この判断の核心は、規模の拡大こそ自動車産業の勝ち残りの条件とされた時代に、あえてそれを追わないと決めた点にある。トヨタや日産が世界市場の最大公約数を狙う車づくりで規模を競うなか、鈴木自動車工業は自らを「中小企業」と規定し、大手が採算に乗せにくい軽と二輪の限定市場へ資源を集めた。GMとの提携も、その延長にあった。世界最大のメーカーの資本を受け入れながら、開発と経営の主導権は手放さず、小型車という得意分野でGMを補う——対等でありうる相手とだけ手を結ぶ選び方が、早くもここに現れていたとみられる。

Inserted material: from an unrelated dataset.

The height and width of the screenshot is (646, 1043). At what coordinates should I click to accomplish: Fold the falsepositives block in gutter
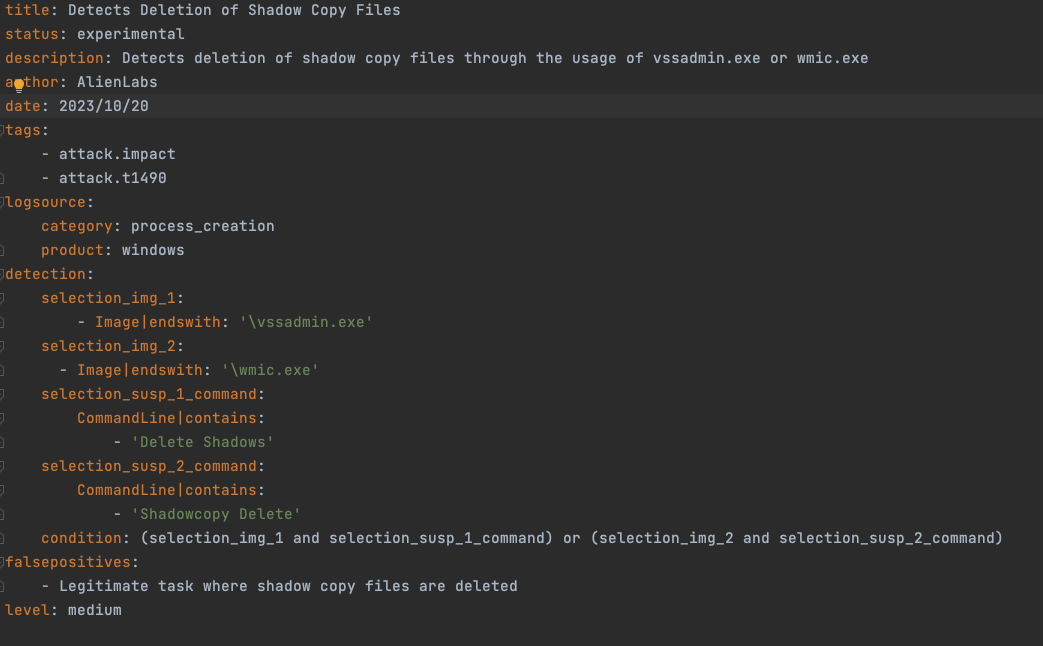(x=3, y=562)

もっとも、身の丈を選ぶ経営は、環境が変われば絶えず問い直しを迫られる。GMとの関係は27年で解け、スズキは次にトヨタを相手に選んだ。相手が代わっても独立を保ち続けられるかどうかは、そのつど交渉と技術の裏づけにかかっている。1981年の提携は、規模の論理に飲み込まれずに専門メーカーが生き残る一つの道を示したが、その道が今後も通用するかは、電動化と自動運転で競争の土俵が変わるなかでなお試されているといえる。

Yutaka Sugiura, 2026年7月

背景

自動車産業の末席という位置

二度の石油危機を経た1980年前後、トヨタ自動車や日産自動車をはじめとする大手各社は、燃費のよい小型車の開発と輸出の拡大を競っていた。そのなかで鈴木自動車工業は、軽四輪と二輪を専業とし、売上規模では大手の数分の一にとどまる位置にあった。日経ビジネスは同社を「自動車業界の末席に連なる」と評し、収益力も財務内容も業界平均を下回ると指摘していた。規模の物差しで測れば、同社は普通の大企業には数えにくい存在であった[1]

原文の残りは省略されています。